Sunday, 23rd June 2013
Rating: 8/10

We don’t hear much from Erie, PA, the city best known for being smack-dab in the middle of the Snow Belt, along with owning the distinction of having three football teams (Bills, Browns, and Steelers) fighting for its affection. It’s a blue-collar town that generally produces hardcore or really bad nu metal bands, so the lads in Extinction Protocol must be totally immune to what’s going on their place of residence, for their Aeonic Obliteration debut is one combustible piece of technical death metal.

Fairly fresh in terms of age (they formed in 2010), Extinction Protocol pulls from the familiar array of technical death metal giants – Suffocation, Cryptospy, and on a chunkier basis, Cannibal Corpse.
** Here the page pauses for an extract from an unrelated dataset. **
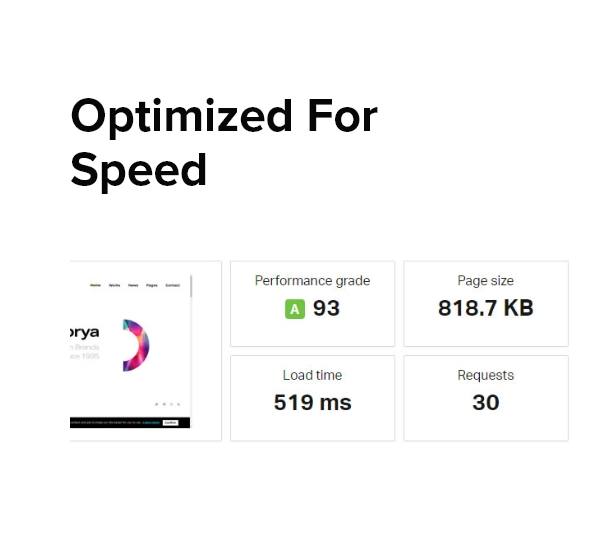Viewport: 616px width, 549px height.
Task: Select the Pages nav item in the preview
Action: pyautogui.click(x=152, y=285)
The band’s riffs are utterly savage at times, like on opener “The Merging of Titans,” which features some killer harmonic work to go along with the resourceful playing of drummer TJ, who proves that you don’t have to be all blast all the time to make things extreme. A number of these jams push the American tech-death envelope, like “Chained to Oblivion,” where Azagthoth-like guitar builds fly around with reckless abandon. Let’s not forget the chaotic “Heir to an Apocalypse,” as well as the churning “Arrival of the Black Sun.”

Designed almost perfectly for the imaginative lot of the death metal sector that knows no limit when it comes to elaborate playing, Extinction Protocol have a winner on their hands with Aeonic Obliteration. Hard not to back something played with such ferocity and craftsmanship. The best thing to come from Erie in a long time.